Embora Romney e seus partidários tenham aproveitado cada oportunidade disponível esta semana para retratar Obama e os democratas de estarem jogando sujo, eles foram confrontados com os seus próprios atos e ações. Afinal, Romney declarou: "isso não é uma disputa para qualquer um" depois que Newt Gingrich se queixou sobre os comerciais com ataque agressivos de uma comissão Super PAC que apoiava Romney - incluindo um que falsamente afirmava que Gingrich havia votado para financiar um programa de apoio à política chinesa do filho único.

O ex-governador de Nova Hampshire John H. Sununu, um líder substituto para Romney, apareceu no programa América Hannity da rede de televisão Fox News na quarta-feira passada para dizer que a campanha de Obama fez com que a disputa "se tornasse suja." Ele também sugeriu recentemente que Obama "aprendesse a ser um americano."

Ele pediu desculpas por isso, mas na terça-feira da semana passada ele questionou se Obama havia desenvolvido um "sotaque sulista" do "sul da Indonésia", ou "se é tão falso quanto quando ele se exercita dentro do helicóptero Marine One ".

A alternativa mais liberal a Sununu, Juan Williams, rebateu o comentário de Sununu ao observar que a campanha de Romney tem rodado um comercial acusando Obama falsamente de planejar acabar com exigências de trabalho para beneficiários da previdência social.

Na verdade, até o anúncio da escolha de Ryan, a campanha presidencial de 2012 estava sendo disputada quase que inteiramente por razões plausíveis.
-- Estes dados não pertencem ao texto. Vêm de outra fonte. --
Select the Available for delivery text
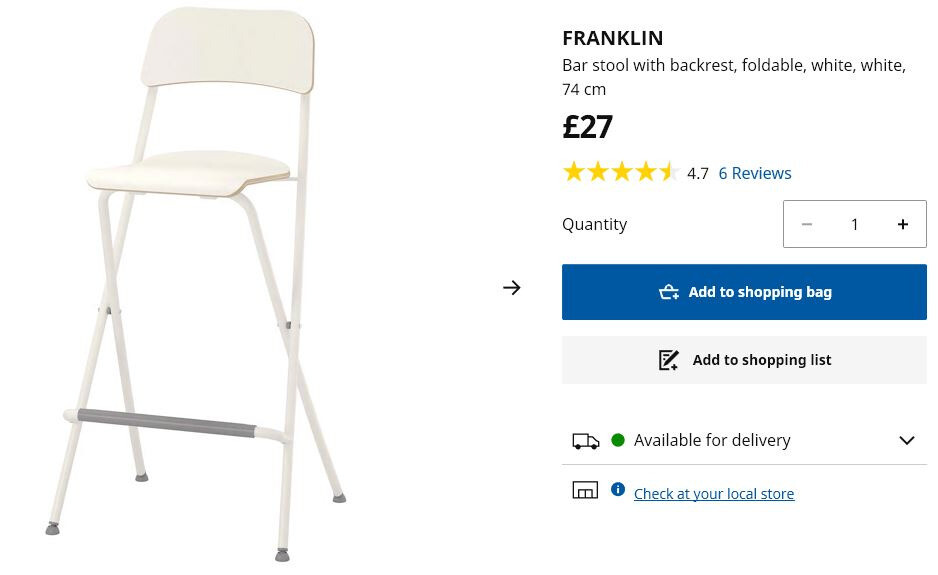 (711, 440)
Quando perguntado se acreditava se as duas campanhas iriam abordar as questões substantivas do dia, apenas algumas horas antes da notícia sobre a escolha de Ryan ter sido divulgada, Erskine Bowles B., ex-chefe de gabinete do presidente Bill Clinton, e um dos arquitetos do plano de orçamento bipartidário conhecido como Simpson-Bowles, escreveu em um e-mail: "Você só pode estar brincando, né?"